When he’d first entered the New West Pier, everything was sleek and serene and silver and white. Then the mask fell away and he glimpsed the soul of the New Anglicans. Joining them was like joining a pack of wild animals. Fucking autistic retard, she’d called him—their own Archbishop, in her own Cathedral, right in front of the altar. He thought What are they? Are they still a Church? Or a corporation? Or a political movement? Have the last two identities consumed the first? They had the wealth and slickness of a religious cult, but their teachings weren’t so silly. The wealth and slickness of a major business corporation, but they practiced social responsibility. The wealth and slickness of a crime syndicate, but they stood for things rather more worthwhile.

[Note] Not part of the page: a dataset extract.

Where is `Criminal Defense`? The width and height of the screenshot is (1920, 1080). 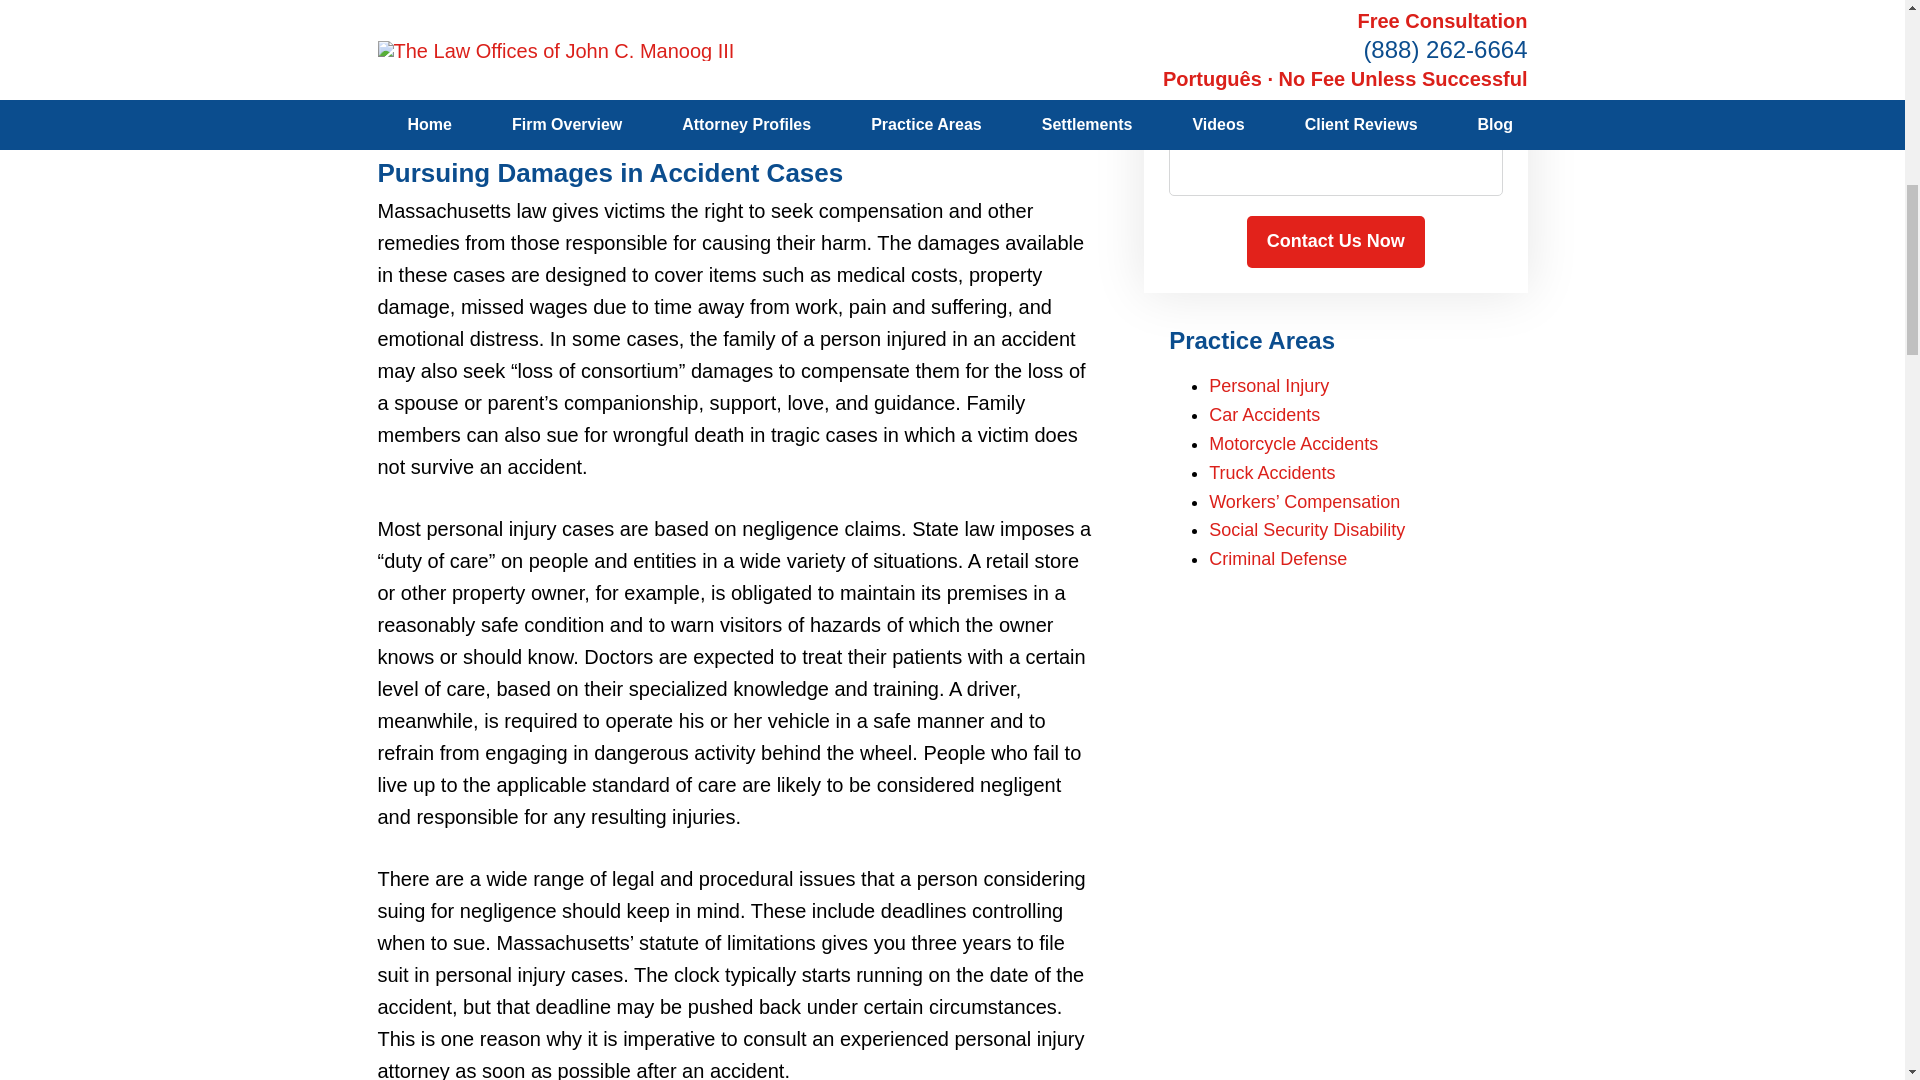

He mentally shrugged. Containers and contents. Surface and substance. In the next few days he’d learn more about what was really inside them. For now, he knew for certain that everything about them, their very organisation and culture, was different to any other Church. They were to other Churches what Rafiq’s UNEX was to the old UN.
He continued to watch the sunset, and listen to the sea and the noises from the Brighton shoreline, two miles away; and the cries of the gulls, riding the air currents above the skyline of the Cathedral complex. He reflected on what had happened. He’d fought differently, with less caution, and it had worked. Twenty-two seconds wasn’t bad. And then there was Gaetano. And Bayard, and Proskar and the others. And something else, which made all the rest seem commonplace.
“Christ!” he whispered. “I’ve just fucked an Archbishop!”
FOUR: SEPTEMBER 2060
1
Many unusual things arrived daily at Fallingwater, but the object which arrived one morning in late September, two days after Chulo Asika had agreed to find Levin, was particularly unusual. It was a handwritten letter, ink on paper, addressed to Rafiq. Postage was a niche product, used mostly to make a fashion statement or as irony, and this letter had actually been sent through the post. There was an envelope, with a handwritten address, and even a postage stamp and post-mark. Opatija, Croatia. REDGOD: Recorded Express Delivery Guaranteed One Day.
Rafiq was told of its arrival, but it was exhaustively analysed before he even saw it. Unsurprisingly it revealed no DNA, fingerprints or other residual traces, other than those belonging to postal staff. The paper on which it was written was expensive, but not exclusively so. Obtainable at better-class stationery retailers worldwide. So was the envelope, whose weave matched that of the paper; it was self-sealing and bore no trace of saliva at the seal. Whoever had written and sent it had touched neither envelope nor paper with an ungloved hand. The person who had signed the Recorded Delivery forms at the post office in Opatija had paid cash and given a false name and address. He left no traces on the forms he signed. Staff remembered a stockily built male, fortyish, with no unusual features. The post office’s CCTV wasn’t working.